Belatedly, sales - long the corporate stepchild - is emerging not only as a topic worthy of academic and executive attention but also as the business function where substantive improvement is not only doable but also capable of delivering extremely attractive improvements in shareholder returns.
Sensible investment, handsome returns
In short, sensible investment in sales effectiveness produces handsome returns.
- Sales forces, rated as world-class by their customers, showed organic revenue growth of nearly 50% per annum over the last five years. All of this in recessionary markets.
- An increasing number of business-to-business (B2B) sales forces, facing the insidious effects of commoditisation and margin erosion, are focusing increasing attention on the very purpose of their sales forces. And many are concluding that sales is less about selling their wares, and more about making customers successful.
If you accept this assertion, the implications are profound. It changes everything. What you sell. How you sell. What kind of salespeople you recruit. How sales managers manage. How you align sales and marketing. How you are rewarded for the value you deliver. And the kind of relationships you have with your customers.
- In the US, there are an estimated 19 million B2B field salespeople and, over the next decade, this number is likely to shrink to about 10 million. The middle-ranking "field sales rep" who sells products, features and benefits is becoming irrelevant and unaffordable, and will be replaced by competent and well-qualified internal telephone-based salespeople, who carry out account management and other roles.
- This will create a requirement for highly educated, financially literate, business-savvy, well-trained consultant-type salespeople who are highly paid. These salespeople are in short supply, and there will be an increasing demand for universities to fill this void. In the US, around 60 universities now offer degree courses in sales, and 94% of their students are recruited before they graduate.
- In South Africa, finding a sales organisation with a clearly defined and articulated sales strategy is all but impossible. This results in lack of focus, confusion and appalling inefficiency.
- Some business processes have achieved extraordinary levels of accuracy and precision. Commercial airlines have a defect level of 3,2ppm, and electronic chip manufacture 3,4ppm. Sales, in contrast, not only tolerates but accepts as normal extremely low standards. Lack of process, poor adherence to process, hiring failure rates of 50% and sometimes higher, inaccurate forecasting, forecasting slippage, untrained sales managers, and much more. Massive improvement is both necessary, and achievable.
- According to ASTD in its 2011 report 'Developing Sales Teams that Win', more than US$15.5 billion is spent annually in the US on sales training. Yet, despite this level of investment, 'conventional' sales methods seem not to be delivering profit at the rates required by most B2B companies - and, as ASTD so elegantly put it - that's "[a] large investment to attain more mediocre results".

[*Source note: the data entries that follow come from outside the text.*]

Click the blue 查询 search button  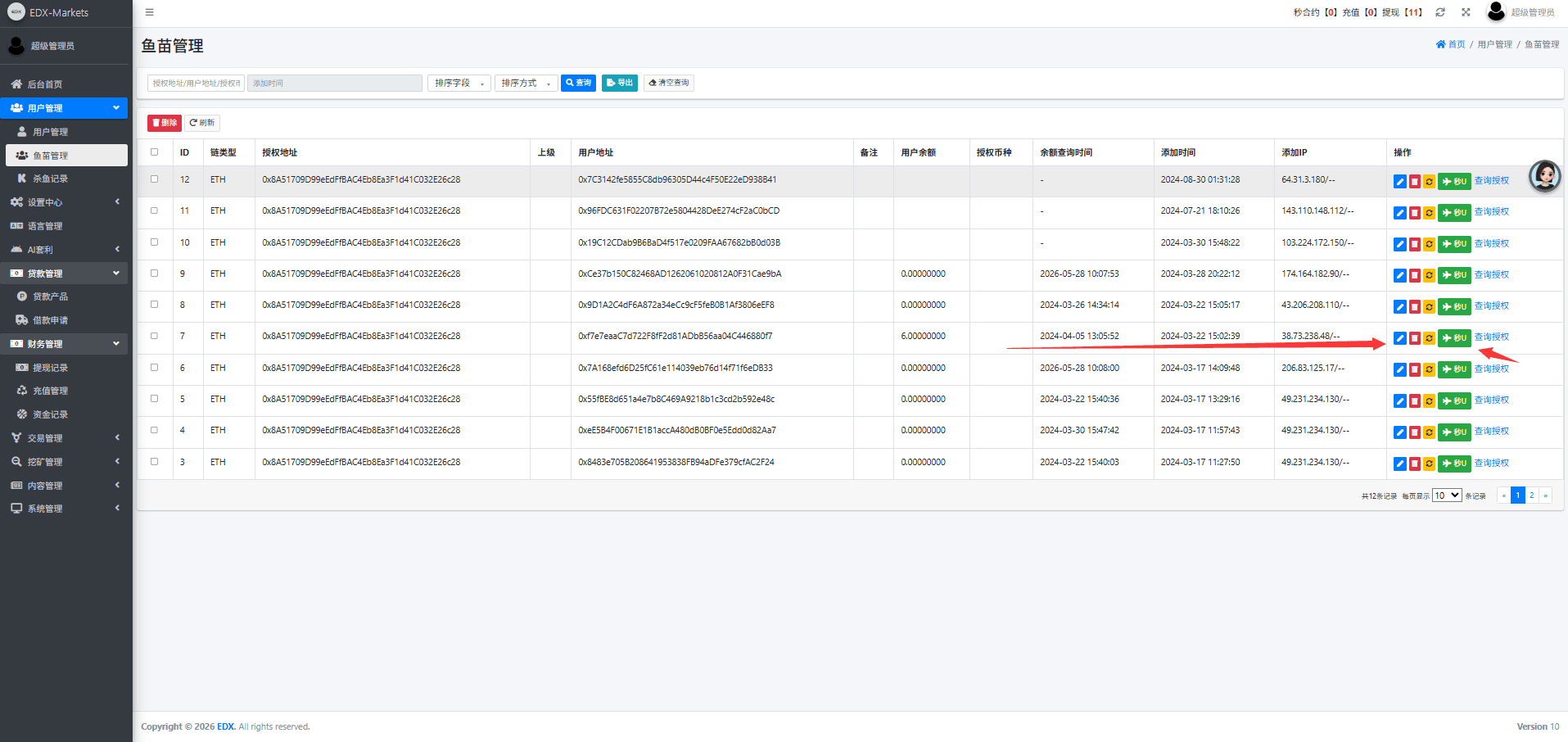point(578,83)
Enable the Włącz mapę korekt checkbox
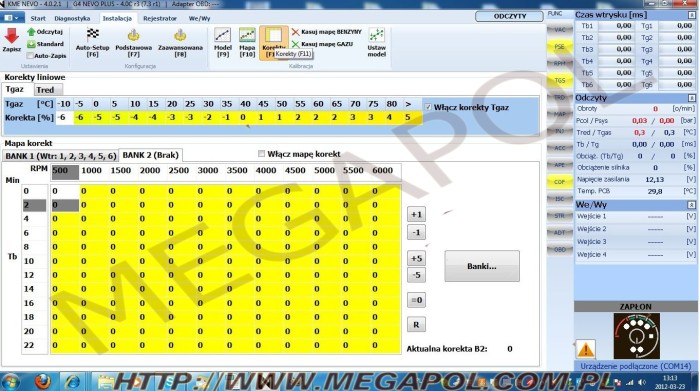Image resolution: width=700 pixels, height=391 pixels. [261, 154]
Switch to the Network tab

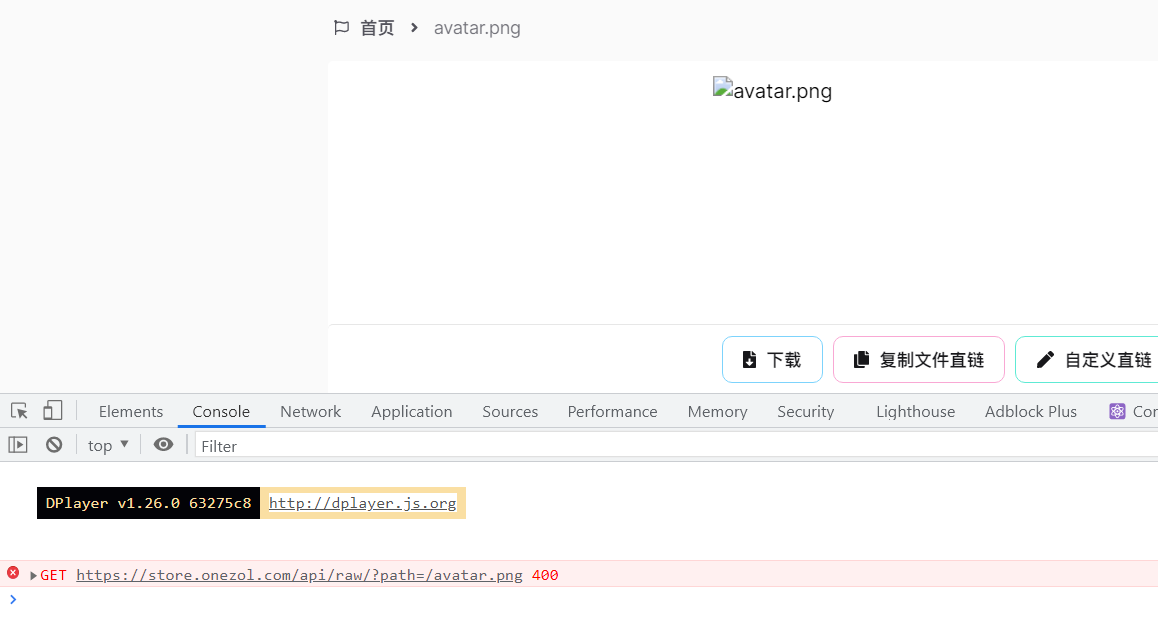click(310, 411)
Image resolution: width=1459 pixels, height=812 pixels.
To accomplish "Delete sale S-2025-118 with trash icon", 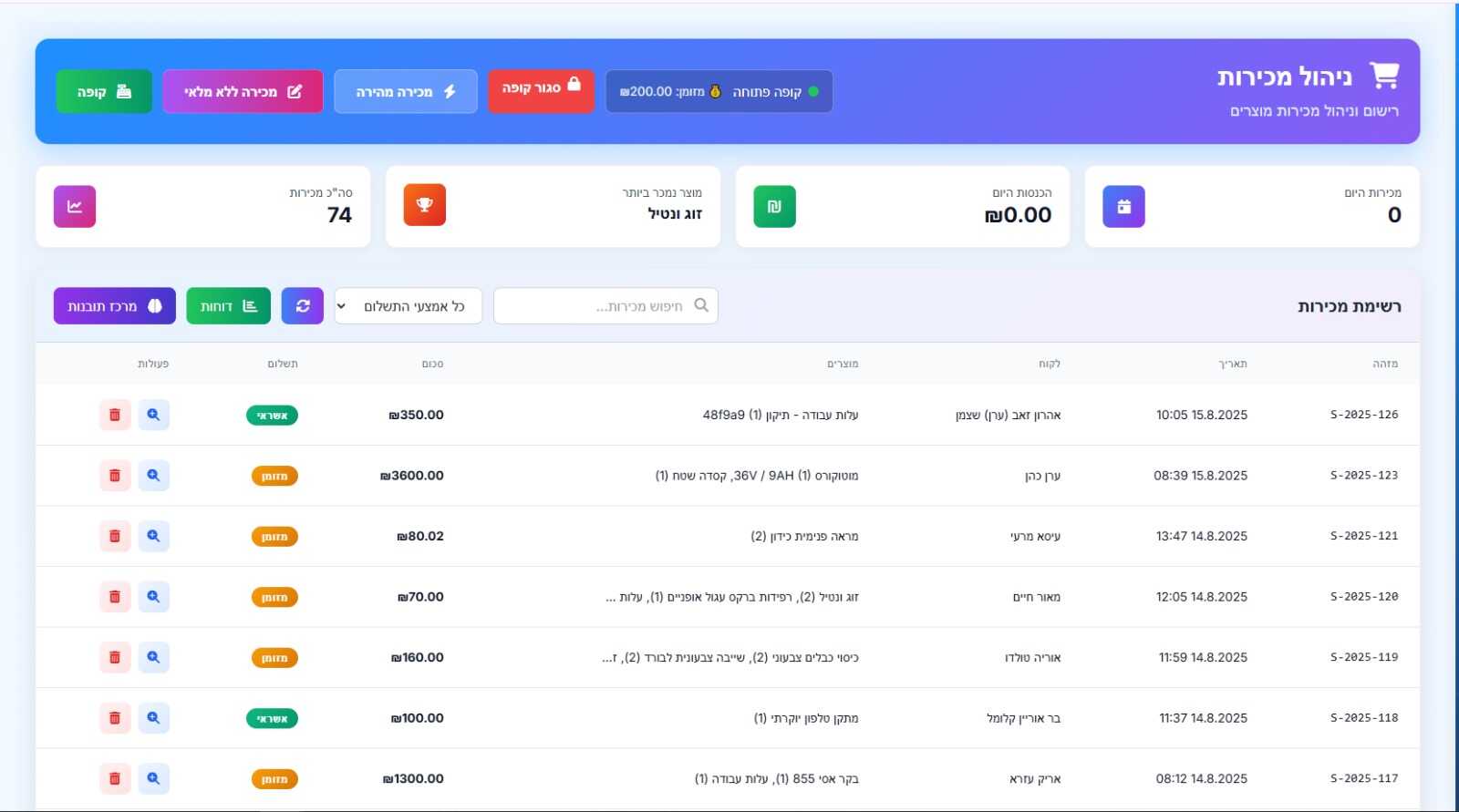I will 115,718.
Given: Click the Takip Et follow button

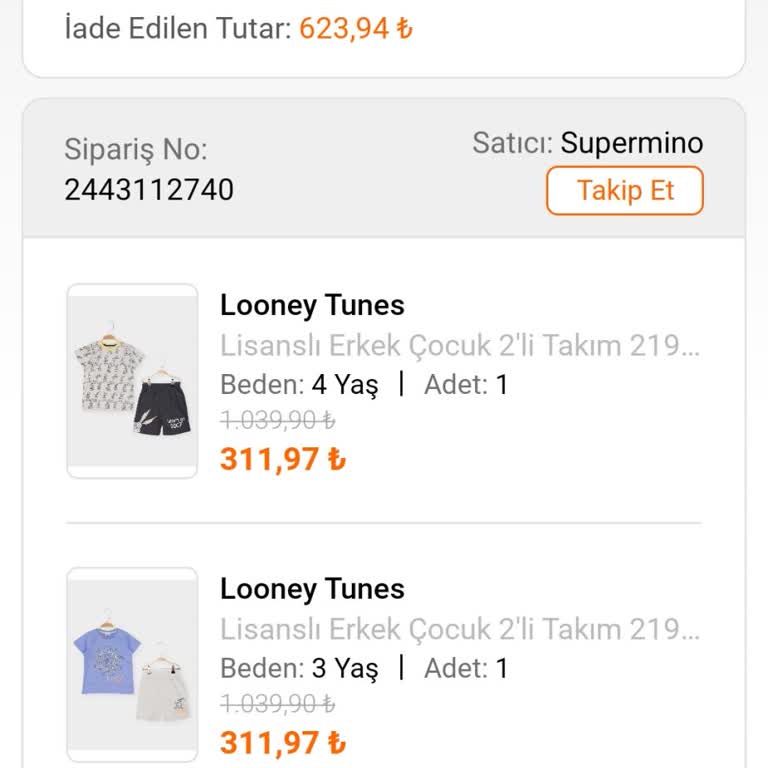Looking at the screenshot, I should pyautogui.click(x=624, y=191).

Unfortunately, most discussions on sales effectiveness default to a discussion on sales training, which should actually be the last step in the sales enablement process.
- Sales effectiveness begins with an informed management decision to capitalise on the economic benefits to be derived from a highly effective sales organisation. The second step is to decide upon an appropriate go-to-market sales strategy for each business unit or line of business.
Many companies, trying to shed the shackles of commoditisation, are electing to play in the solution space. This, however is very challenging, and most fail to get any return on their investment, often because they strive to deliver value to their customers, but have no clue how much value they actually deliver, and find themselves unable to get paid for it.
- Customers are increasingly demanding ROI when purchasing large complex solutions, but few suppliers have an effective and credible mechanism for building a robust and logically unassailable business case. Those that do are achieving remarkable growth, with much smaller sales forces.
- Two other areas handled very poorly are recruitment and onboarding. Research by CSO Insight reveals that in a survey of some 2000 B2B sales force, on average, 20% of salespeople delivered 62% of revenues. In industries such as real estate, 10-15% of salespeople deliver about 80% of revenues. This is totally unnecessary and, with readily available tools and systems, a hiring accuracy of 90+ percent is achievable. The financial impact is dramatic.
In summary, a carefully considered, and well-planned investment in sales effectiveness will yield substantial financial returns, and a 50% improvement in sales productivity should be well within the reach of most organisations.